September 5th 1650: Cromwell and his Prisoners

September 5th 1650: Cromwell and his prisoners

Today is an anniversary, not of the battle at Dunbar itself, but of another event just as significant for the Scots men who were captured following the battle.  Because on this day was made the decision and the order that would settle their fate.

Several letters written by Oliver Cromwell to Sir Arthur Hesilrige, governor of Newcastle-upon-Tyne, during his stand at Dunbar and following his victory have survived, and they reveal the change of fortunes the English Parliamentary army faced.  On the eve of battle, Cromwell believed himself trapped and sent a message in desperation to Hesilrige asking for help, but realising there was no time for it to arrive.  “The enimie hath blocked up our way att the passe att Copperspith [Cockburnspath], thorough wch we canott get wthout almost a miracle,” he wrote.  “Our lyinge heare dayly consumeth our men, whoe fall sicke beyond imagination …”

* _Recorded data_
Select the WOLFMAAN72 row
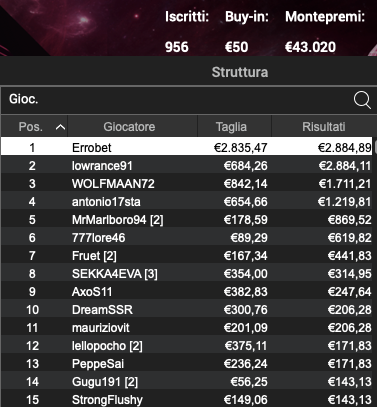187,184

* _Work to be completed_
Reproduce verbatim the portion of the article on Cromwell's Dunbar prisoners that runs from "Today is an" up to and including "settle their fate.".

* _Result of this task_
Today is an anniversary, not of the battle at Dunbar itself, but of another event just as significant for the Scots men who were captured following the battle.  Because on this day was made the decision and the order that would settle their fate.